Task item: Pull every line containing the word "plus" from the records.

Stored data entries
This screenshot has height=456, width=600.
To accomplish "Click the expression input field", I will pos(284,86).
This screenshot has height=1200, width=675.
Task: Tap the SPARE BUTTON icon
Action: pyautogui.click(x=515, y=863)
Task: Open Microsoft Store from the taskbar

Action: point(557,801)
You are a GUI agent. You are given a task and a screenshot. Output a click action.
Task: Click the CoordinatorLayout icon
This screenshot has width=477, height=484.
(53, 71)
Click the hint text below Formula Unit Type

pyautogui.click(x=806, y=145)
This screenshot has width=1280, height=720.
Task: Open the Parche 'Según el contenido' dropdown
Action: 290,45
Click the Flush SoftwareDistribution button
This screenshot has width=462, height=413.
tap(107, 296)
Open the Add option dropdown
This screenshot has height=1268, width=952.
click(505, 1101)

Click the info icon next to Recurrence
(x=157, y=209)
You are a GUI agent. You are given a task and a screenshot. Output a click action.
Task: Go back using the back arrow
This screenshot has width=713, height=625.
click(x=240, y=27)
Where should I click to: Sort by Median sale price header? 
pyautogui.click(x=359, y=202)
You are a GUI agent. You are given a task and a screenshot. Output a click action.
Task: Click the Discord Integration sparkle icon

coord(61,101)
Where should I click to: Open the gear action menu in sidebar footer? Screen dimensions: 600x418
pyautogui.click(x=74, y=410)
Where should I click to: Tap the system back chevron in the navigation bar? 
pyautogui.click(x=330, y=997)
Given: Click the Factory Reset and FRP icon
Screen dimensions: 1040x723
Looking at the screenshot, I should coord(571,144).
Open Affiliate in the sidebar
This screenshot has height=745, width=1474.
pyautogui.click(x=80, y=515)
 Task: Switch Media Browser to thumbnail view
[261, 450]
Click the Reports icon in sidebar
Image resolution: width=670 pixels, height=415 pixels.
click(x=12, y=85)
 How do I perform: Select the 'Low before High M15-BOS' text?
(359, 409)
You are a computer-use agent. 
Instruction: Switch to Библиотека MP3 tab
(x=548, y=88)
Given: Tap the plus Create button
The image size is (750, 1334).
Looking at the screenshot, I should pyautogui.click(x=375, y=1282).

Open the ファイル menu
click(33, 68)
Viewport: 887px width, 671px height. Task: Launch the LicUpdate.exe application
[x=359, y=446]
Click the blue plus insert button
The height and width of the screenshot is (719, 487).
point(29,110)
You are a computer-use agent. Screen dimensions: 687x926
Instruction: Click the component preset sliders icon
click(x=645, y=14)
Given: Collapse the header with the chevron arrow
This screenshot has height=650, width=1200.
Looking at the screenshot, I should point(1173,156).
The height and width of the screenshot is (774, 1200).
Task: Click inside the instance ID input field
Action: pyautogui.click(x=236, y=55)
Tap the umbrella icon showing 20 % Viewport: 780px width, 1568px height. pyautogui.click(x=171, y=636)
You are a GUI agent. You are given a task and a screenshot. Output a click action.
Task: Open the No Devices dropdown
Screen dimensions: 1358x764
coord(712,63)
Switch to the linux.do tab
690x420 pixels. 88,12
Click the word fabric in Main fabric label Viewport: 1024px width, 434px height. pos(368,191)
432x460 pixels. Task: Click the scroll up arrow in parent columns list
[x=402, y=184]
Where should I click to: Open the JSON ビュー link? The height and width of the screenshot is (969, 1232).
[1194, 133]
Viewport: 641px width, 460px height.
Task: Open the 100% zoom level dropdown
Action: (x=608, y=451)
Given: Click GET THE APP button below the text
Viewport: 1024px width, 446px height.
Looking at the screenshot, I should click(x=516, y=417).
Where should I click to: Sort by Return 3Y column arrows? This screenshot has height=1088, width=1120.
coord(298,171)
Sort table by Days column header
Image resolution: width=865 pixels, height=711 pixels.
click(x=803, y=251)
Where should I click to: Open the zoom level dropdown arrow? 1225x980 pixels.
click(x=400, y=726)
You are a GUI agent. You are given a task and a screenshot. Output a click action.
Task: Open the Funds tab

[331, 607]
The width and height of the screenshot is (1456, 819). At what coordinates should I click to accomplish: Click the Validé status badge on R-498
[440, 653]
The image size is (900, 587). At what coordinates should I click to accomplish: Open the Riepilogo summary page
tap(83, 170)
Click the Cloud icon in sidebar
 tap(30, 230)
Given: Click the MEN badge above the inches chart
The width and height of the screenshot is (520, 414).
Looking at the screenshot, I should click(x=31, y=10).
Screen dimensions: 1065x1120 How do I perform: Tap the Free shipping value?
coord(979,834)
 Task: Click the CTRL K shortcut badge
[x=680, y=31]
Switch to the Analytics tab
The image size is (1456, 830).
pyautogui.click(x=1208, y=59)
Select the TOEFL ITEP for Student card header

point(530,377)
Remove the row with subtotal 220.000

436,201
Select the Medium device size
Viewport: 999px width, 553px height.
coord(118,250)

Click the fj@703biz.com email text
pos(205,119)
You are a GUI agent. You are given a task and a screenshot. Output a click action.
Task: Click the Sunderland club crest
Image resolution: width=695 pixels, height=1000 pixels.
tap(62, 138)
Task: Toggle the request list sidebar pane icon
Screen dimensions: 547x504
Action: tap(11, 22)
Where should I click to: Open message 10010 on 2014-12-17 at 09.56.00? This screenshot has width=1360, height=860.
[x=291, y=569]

Response for this exercise:
Given: Tap the plus Create button
Click the blue plus insert button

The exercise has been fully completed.